Malgré cela, William Wellman, son réalisateur dans Mendiants de la Vie, lui offrit le rôle féminin principal de son nouveau film, The Public Enemy avec James Cagney. Cependant, Brooks refusa le rôle pour rendre visite à son amant d’alors, George Preston Marshall à New York City et le rôle échut alors à Jean Harlow, qui commença son ascension vers le vedettariat. Brooks s’expliqua plus tard avec Wellman en lui disant qu’elle haïssait faire des films tout simplement parce qu’elle "détestait Hollywood" et selon l’historien du cinéma James Card, qui devait plus tard connaître intimement Brooks, "Elle n’était simplement plus intéressée .... Elle était plus intéressée par Marshall".

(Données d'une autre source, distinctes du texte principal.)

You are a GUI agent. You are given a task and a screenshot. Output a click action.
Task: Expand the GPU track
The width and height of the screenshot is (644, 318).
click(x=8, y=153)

Dans l’opinion du biographe de Brooks, Barry Paris, "refuser Public Enemy marqua la vraie fin de la carrière de Louise Brooks". Elle fit un film supplémentaire à cette époque, un court métrage comique, Windy Riley Goes Hollywood (1931), réalisé par le paria d’Hollywood, Roscoe "Fatty" Arbuckle, qui travaillait alors sous le pseudonyme de "William Goodrich".
Brooks se déclara en banqueroute en 1932 et commença à danser dans des boîtes de nuit pour gagner sa vie. Elle tenta un retour en 1936 et endossa un petit rôle dans le western Empty Saddles, ce qui amena Columbia à lui offrir un bout d’essai, condition pour apparaître dans la comédie musicale de 1937, When You're in Love, non créditée dans un rôle de ballerine. Elle fit deux films supplémentaires dont le rôle principal face à John Wayne dans Overland Stage Raiders (1938), un western de série "B" dans lequel elle interprétait la petite amie avec une longue chevelure qui la rendait quasiment méconnaissable par rapport à ses jours de Lulu.
Brooks retourna alors brièvement à Wichita, où elle fut élevée. "Mais cela tourna finalement de nouveau en cauchemar » dit-elle. "Les citoyens de Wichita, ou me prirent pour une ex star ou me méprisèrent pour avoir essuyé un échec. Et cela ne fut du tout marrant pour moi d’être parmi eux. Je dois confesser une malédiction éternelle : Mon propre échec comme créature sociale." Après une tentative infructueuse de diriger une salle de danse, elle retourna vers l’Est, et après quelques brèves apparitions à la radio comme actrice et échotière, travailla comme vendeuse au magasin Saks de la 5ème avenue de New York City pendant quelques années, puis vécut comme courtisane auprès de quelques richards qui devinrent ses clients.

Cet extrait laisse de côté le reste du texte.